Excerpted passage>
Seated on the couch an arm’s length from his wife was Colin Cook, a slightly built man who easily draws people with his non-threatening manner and engaging grin. He walks with a limp, the result of childhood polio.

He met his wife through a friend’s matchmaking efforts.

Said Sharon Cook: “I did not fully realize how difficult it was going to be.” She was referring to her husband’s homosexual affinities. “I thought it was in the past. Certainly, I should have asked a lot more questions.”

For the first four years of their marriage (they have been married for eight), Sharon said, she believed Colin was changed. They shared a dedication to his theories, and Sharon counseled the small number of women who come to Reading seeking freedom from homosexuality. (Those in the field say change ministries attract far more men than women, for a variety of sociological reasons.)

In the fourth year, Cook confessed to his wife “a fall.” Later he added that he had given in to temptation in “bookstores (gay bookstores selling pornography) and bathroom places.”

It was only when word of the scandal broke that Sharon learned that her husband had been deceiving her all along.

“I should have told Sharon before I married that I was still having occasional falls,” Cook said. Sharon withdrew from the conversation at this point and let her husband do the talking.

Advertisement

“The biggest hurt (to her) was not that I fell, but that I didn’t tell her,” he added.

Cook says this is not the first time he has faced a personal crisis because of his homosexual impulses. Born in England, the son of a fisherman, Cook was a minister in Great Britain for four years, then came to New York City at 31 where he continued his ministry.

He was engaging in anonymous homosexual acts at the time, he said, and decided to step down from his post before risking “final exposure.”

Cook proceeded to manufacture his own cure for the condition that was keeping him from his profession. The solution consisted of the acknowledgement that he was heterosexual in God’s eyes--no matter what his inclinations, he said. “Man was created in the image of God, male for female,” Cook said. “I am created as a heterosexual person.”

Cook also ascribed to a theory that the longing for a close relationship with an emotionally distant same-sex parent is largely the cause of homosexuality. Since his father was so often away at sea while he was growing up, Cook believes he attempted to fill that gap by having sex with men.

What is required>
Please answer these questions from the passage about Colin Cook:
(a) What caused Colin Cook's limp?
(b) How many years have Colin and Sharon Cook been married?
(c) At what age did Cook come to New York City?

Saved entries
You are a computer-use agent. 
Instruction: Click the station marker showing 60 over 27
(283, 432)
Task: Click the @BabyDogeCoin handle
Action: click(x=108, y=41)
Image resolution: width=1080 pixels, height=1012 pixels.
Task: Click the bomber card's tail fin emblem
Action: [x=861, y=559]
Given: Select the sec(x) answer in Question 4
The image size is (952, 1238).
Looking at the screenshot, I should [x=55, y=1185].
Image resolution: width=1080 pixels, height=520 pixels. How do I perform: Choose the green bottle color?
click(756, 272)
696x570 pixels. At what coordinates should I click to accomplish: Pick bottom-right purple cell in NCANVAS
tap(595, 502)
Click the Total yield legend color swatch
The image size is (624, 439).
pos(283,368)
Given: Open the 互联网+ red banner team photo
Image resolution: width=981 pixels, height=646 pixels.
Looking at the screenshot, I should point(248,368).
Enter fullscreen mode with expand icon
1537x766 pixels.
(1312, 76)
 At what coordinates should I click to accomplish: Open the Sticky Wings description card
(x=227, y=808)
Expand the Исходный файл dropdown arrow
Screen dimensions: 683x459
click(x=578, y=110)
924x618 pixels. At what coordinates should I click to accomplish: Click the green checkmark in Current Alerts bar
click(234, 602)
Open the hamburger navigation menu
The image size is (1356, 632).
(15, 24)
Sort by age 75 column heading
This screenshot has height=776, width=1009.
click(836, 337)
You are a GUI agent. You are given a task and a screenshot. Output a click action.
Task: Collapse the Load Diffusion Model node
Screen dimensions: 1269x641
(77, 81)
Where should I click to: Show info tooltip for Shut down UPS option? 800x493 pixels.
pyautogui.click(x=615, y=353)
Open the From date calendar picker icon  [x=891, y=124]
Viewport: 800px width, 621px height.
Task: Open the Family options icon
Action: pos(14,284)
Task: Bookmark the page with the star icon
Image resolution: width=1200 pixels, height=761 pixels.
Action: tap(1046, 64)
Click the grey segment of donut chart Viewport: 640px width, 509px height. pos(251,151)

Result for this exercise>
(a) Childhood polio.
(b) Eight years.
(c) At 31.